*** Page extract ***

Thursday, May 15, 2008

the second posting of the day: the spirit behind BornLozer's name

The Born Lozer, I've been using that name for some internet accounts I made, and chat-rooms I visited. Some people have asked me what the nick means. Some other had made their own speculation about the term means. According to them (yeah! the narrow-minded them! :P) The Born Lozer, means a nick that is used for the hopeless one, the pessimistic one. It is only used for those who think that they are a loser.

Indeed, the assumption could be a right one. But sure, there's no exact interpretation in this world, for any kind materials. Each people has each own definition and view toward one similar thing.

los•er



Pronunciation: (lOO'zur), [key]
n.
1. a person, team, nation, etc., that loses: The visiting team was the loser in the series.
2. Informal.
a. a person who has been convicted of a misdemeanor or, esp., a felony: a two-time loser.
b. a person who has failed at a particular activity: a loser at marriage.
c. someone or something that is marked by consistently or thoroughly bad quality, performance, etc.: Don't bother to see that film, it's a real loser.
3. Slang.a misfit, esp. someone who has never or seldom been successful at a job, personal relationship, etc.

Random House Unabridged Dictionary, Copyright © 1997, by Random House, Inc., on Infoplease.



I was Born as a Lozer, I always say that. Well, for point number 3, it's almost close to my former interpretation of the real I am. Actually, the nick itself founded after my first broken heart (yes! Screw You my ex-Little Angel! I am NOT in Love with YOU anymore! I've found the new Princess!!!). I was so lacking of self-confidence, and thinking how lame I was. So, the assumption that the Born Lozer's nick is used by me for representing my lame in love; somehow is right.


But it is not anymore.. I have a better view of this nick.

Philosophically (don't ask me who made this assumption, it's my own thought, :P) when you're admiring something, or willingly to earn something (e.g.: to be a winner, a chief of group, manager, anything that put you in the highest position), you should start it from a very basic position, the lowest one. It's as an analogy, that all big things were started from smaller part. A building means nothing without it's door, a plane means nothing without it's wings, a car without it's wheels and a body without it's soul? (er, I don't see those are the right examples, lol).

***

Update the blog post about the nickname between "2. Informal." and "personal relationship, etc.", inclusive, replacing "misdemeanor" with "minor offense".

*** Information provided ***

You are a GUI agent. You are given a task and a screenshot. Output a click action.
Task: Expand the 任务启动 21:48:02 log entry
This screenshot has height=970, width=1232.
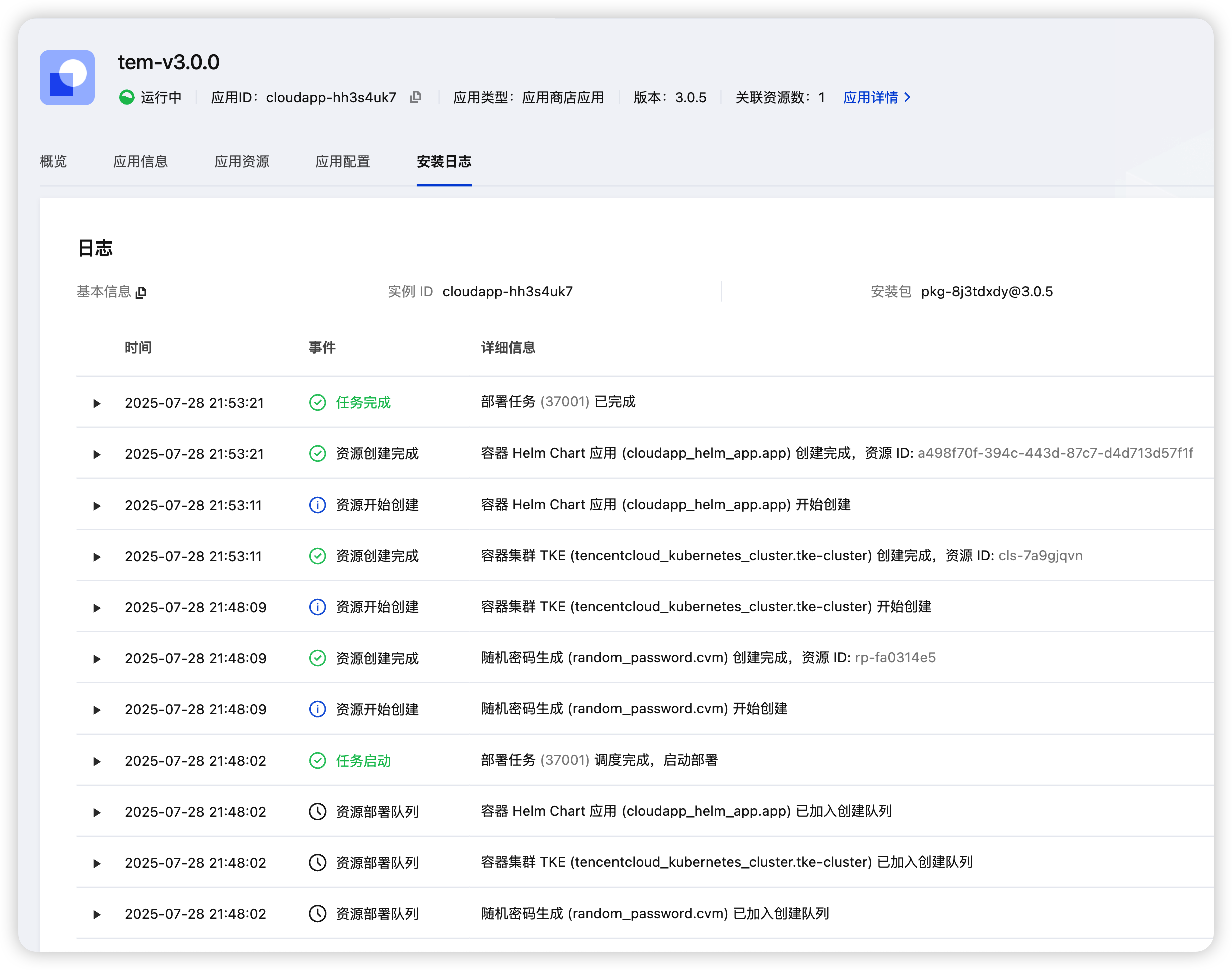pyautogui.click(x=97, y=761)
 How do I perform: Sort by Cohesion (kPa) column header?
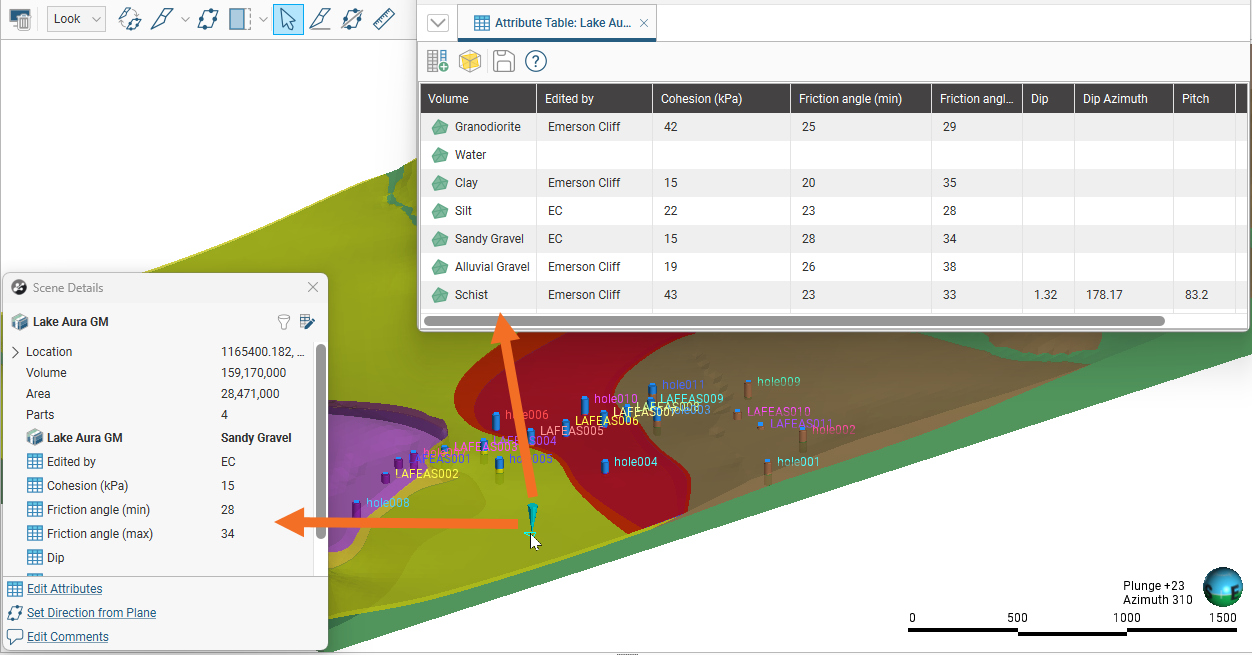[x=720, y=99]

***

◆ Result of the task ◆
2. Informal.
a. a person who has been convicted of a minor offense or, esp., a felony: a two-time loser.
b. a person who has failed at a particular activity: a loser at marriage.
c. someone or something that is marked by consistently or thoroughly bad quality, performance, etc.: Don't bother to see that film, it's a real loser.
3. Slang.a misfit, esp. someone who has never or seldom been successful at a job, personal relationship, etc.